* Exercise brief:
Tell me how many lines in the entries below contain the word "value"; reply with the number and nothing else.

* Input data:
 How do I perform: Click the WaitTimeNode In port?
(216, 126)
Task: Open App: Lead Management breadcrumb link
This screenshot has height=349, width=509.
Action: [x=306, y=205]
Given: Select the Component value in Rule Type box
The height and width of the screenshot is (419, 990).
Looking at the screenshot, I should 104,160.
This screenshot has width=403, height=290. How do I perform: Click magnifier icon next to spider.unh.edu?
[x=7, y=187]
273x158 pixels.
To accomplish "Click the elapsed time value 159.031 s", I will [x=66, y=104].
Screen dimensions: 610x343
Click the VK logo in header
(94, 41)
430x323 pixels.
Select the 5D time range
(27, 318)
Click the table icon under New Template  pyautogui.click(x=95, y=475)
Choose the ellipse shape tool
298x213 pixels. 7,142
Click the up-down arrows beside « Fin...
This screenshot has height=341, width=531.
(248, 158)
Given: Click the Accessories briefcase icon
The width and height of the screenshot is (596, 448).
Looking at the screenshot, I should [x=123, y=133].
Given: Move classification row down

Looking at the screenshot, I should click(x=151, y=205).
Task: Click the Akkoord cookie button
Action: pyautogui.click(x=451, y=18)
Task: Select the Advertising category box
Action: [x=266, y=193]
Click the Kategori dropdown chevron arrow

--

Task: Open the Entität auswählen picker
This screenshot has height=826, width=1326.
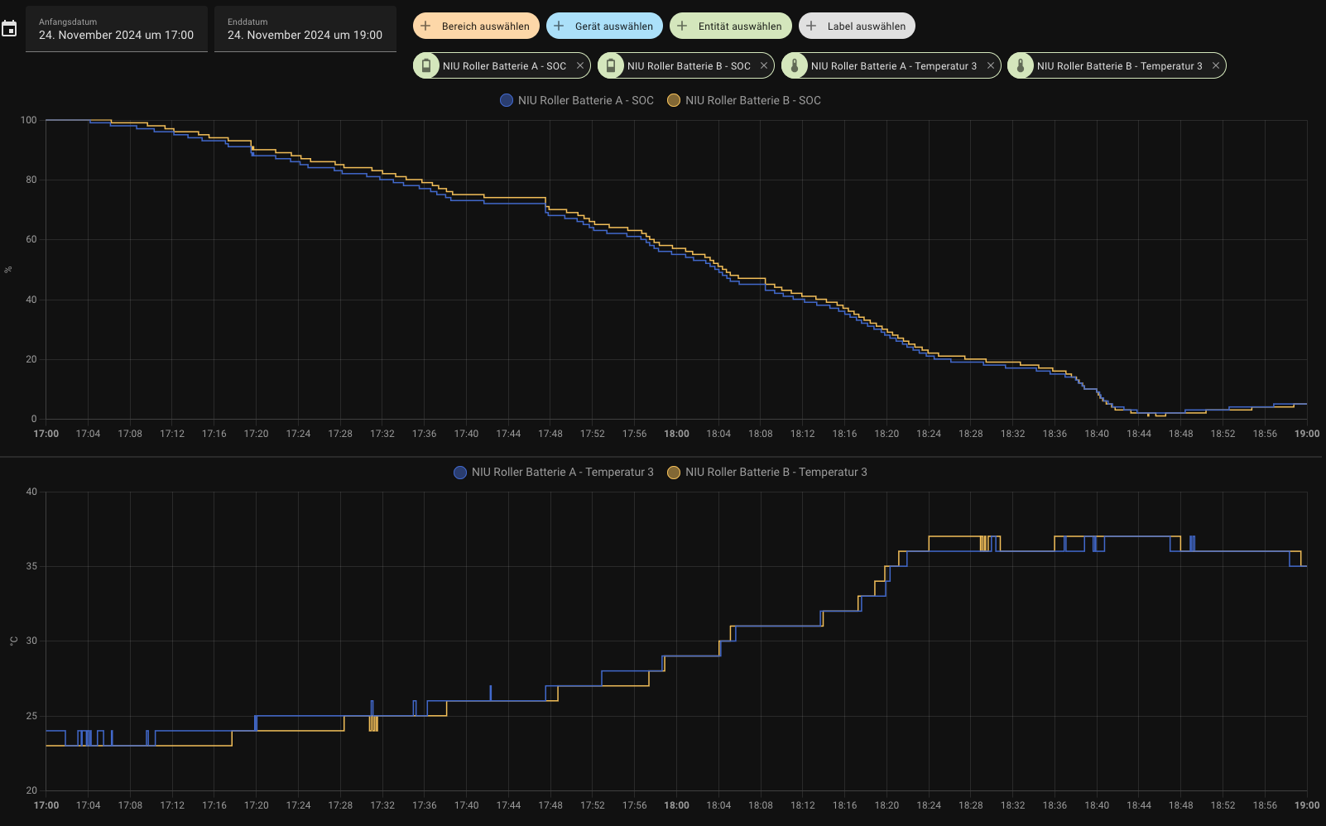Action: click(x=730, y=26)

* Task response:
2